Published Date: April 12, 2023

Citation: Amrinder S, et al. (2023). Effect of Depth Jumps on Performance Indices among University Level Athletic Population. Mathews J Sports Med. 3(1):08.

Copyrights: Amrinder S, et al. © (2023).


Background: Jump is regarded as a crucial physical fitness indicator when measuring an athlete's performance, hence it's crucial to analyse and train while assessing the fitness level. Purpose: The purpose of the study was to determine the effect of 4-week depth Jump plyometric exercise program on knee flexor and extensor strength using isokinetic dynamometer, additionally effect on hamstring and lower back flexibility, agility and speed among university level athletes. Methods and materials: 30 male university level athletes mean ± SD (age 22.29 ± 2.96 years; height 1.73 ± 0.08 meters; mass 66.74 ± 8.47 kg) volunteered to participate in the study. Subjects were assessed for strength (isokinetic dynamometer), agility (Illinois agility test), speed (40-meter sprint test) and flexibility (sit and reach test). Athletes were received progressive depth jump training for 4-weeks period. Result: After 4 weeks of period post measures were recorded. Significant changes (p<0.05) were observed in all the variables tested except for speed. Conclusion: This program significantly improved the isokinetic strength, flexibility and agility among athletes and can therefore may be implemented as a regular part of the training schedule.

Keywords: Depth Jump, Isokinetic Strength, Agility, Flexibility, Speed, Plyometrics.


In rehabilitation, numerous plyometric exercises with varied difficulty and demand on the musculoskeletal system can be implemented. Plyometric exercises begin at a lower intensity and progressed to more difficult, higher intensity levels. The progression of plyometric exercise to higher intensity is thought to resolve postinjury neuromuscular impairments and to also prepare the musculoskeletal system for rapid movements and high forces that may be functionally similar to the demands imposed during sport participation, thus assisting the athlete with a return to full function [1].

Drop jump also known as Depth jump can be defined as a plyometric or stretch-shortening cycle exercise and has been shown to be effective for the improvement of jumping ability and muscular performance. Depth jump is one of the most popular plyometric drills [2].

The procedure requires athletes to drop from a height and, upon landing, immediately perform a jumping movement. Depth jumps, like other plyometric exercises have been shown to increase strength and nerve reactive ability which is considered vital for sports performance [3]. This makes Depth jump a potent tool to improve sporting performance [3,6].
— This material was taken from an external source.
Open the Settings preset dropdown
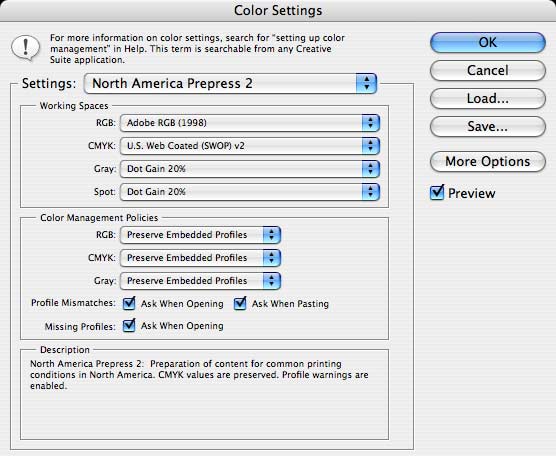Image resolution: width=556 pixels, height=456 pixels. tap(230, 84)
An athlete’s overall performance is improved with greater muscular strength which is associated with improved force-time characteristics. Greater muscular strength can enhance the general sport skills such as jumping, sprinting, and agility, this notion is supported by much research [3,4,6]. Superior performances during sport specific tasks are produced by stronger athletes. Greater muscular strength allows an individual to potentiate earlier and to a greater extent, Greater muscular strength not only decreases the risk of injury but also allows an individual to potentiate earlier and a greater extent [4].

Enhanced motor neuron excitability, increased motor unit recruitment, or increased activation of synergists or all resulted in improved strength via plyometric training such as resulting from the Depth Jump leading to improvement in overall muscular strength, which shows the effectiveness of the Depth Jump in improving the muscular strength which contributes to overall improvement in athletic performance and injury reduction [5-7].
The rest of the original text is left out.